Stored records

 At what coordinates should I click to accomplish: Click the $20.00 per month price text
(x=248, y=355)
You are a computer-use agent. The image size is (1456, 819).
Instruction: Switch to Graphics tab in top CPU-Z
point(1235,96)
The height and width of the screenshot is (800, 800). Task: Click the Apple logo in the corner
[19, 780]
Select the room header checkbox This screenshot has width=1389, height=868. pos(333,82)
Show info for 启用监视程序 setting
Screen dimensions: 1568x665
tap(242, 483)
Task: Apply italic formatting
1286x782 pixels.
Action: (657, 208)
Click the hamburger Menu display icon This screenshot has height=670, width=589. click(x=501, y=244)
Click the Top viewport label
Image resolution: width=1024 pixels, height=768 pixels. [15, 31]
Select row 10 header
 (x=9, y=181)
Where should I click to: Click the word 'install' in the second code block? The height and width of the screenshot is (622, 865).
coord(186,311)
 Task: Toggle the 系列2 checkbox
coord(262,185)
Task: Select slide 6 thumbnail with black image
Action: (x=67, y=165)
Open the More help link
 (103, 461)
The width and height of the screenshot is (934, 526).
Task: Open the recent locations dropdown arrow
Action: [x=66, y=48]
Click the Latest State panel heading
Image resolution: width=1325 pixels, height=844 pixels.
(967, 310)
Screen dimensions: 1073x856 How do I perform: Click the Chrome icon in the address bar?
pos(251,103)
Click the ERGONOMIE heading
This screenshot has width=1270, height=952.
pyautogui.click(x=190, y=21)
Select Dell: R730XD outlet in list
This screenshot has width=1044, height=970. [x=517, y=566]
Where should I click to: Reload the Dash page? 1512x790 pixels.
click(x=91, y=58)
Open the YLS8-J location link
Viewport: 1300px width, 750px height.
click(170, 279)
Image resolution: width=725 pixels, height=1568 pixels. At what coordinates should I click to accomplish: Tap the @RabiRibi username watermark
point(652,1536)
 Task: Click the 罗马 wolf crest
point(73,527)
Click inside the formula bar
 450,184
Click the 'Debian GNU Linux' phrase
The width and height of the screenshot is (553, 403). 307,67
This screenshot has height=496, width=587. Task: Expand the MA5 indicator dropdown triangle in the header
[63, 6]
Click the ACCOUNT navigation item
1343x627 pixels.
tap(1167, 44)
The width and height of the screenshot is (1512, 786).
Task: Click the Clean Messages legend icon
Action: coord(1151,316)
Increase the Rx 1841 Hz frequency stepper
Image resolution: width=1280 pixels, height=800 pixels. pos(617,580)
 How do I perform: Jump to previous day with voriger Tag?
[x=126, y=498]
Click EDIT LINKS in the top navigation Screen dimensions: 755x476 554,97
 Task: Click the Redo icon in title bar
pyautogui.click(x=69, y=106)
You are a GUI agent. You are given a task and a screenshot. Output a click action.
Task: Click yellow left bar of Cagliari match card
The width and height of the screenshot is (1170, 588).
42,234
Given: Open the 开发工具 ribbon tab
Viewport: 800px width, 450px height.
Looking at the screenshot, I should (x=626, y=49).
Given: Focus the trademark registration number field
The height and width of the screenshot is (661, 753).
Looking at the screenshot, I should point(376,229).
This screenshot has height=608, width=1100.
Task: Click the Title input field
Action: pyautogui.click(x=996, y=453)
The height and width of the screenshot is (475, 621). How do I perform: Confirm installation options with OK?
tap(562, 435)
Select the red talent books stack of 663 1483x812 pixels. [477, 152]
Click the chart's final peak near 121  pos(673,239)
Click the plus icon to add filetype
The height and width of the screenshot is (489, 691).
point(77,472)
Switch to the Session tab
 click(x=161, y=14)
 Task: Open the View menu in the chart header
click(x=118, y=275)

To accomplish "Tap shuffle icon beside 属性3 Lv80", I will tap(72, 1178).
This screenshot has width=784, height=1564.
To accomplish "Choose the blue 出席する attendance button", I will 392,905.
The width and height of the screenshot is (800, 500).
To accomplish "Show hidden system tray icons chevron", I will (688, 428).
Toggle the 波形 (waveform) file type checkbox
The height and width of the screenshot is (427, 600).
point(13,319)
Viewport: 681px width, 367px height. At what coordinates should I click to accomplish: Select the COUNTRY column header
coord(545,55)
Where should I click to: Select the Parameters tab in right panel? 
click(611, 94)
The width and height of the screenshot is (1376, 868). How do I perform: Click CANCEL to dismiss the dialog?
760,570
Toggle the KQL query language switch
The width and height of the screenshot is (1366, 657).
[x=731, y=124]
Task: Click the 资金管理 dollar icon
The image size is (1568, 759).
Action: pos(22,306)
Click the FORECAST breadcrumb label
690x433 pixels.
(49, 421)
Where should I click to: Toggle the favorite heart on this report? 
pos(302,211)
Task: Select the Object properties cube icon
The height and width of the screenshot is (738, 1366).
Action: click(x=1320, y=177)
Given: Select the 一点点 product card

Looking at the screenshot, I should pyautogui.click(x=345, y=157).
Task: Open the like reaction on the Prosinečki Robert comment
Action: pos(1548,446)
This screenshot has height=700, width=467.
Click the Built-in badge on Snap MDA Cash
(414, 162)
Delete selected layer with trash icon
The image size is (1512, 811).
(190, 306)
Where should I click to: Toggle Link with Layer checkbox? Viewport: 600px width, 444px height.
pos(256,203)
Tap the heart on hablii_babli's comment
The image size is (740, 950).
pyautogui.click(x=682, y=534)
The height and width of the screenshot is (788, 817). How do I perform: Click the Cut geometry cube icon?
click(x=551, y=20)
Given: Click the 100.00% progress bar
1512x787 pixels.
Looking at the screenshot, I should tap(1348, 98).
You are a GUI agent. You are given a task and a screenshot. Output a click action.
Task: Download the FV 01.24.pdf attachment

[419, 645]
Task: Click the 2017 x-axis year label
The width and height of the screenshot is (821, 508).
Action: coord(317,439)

Problem requirements: What lines hold the string "heading"? Pick them out of the data.

Output for this task:
Click the Latest State panel heading
Click the ERGONOMIE heading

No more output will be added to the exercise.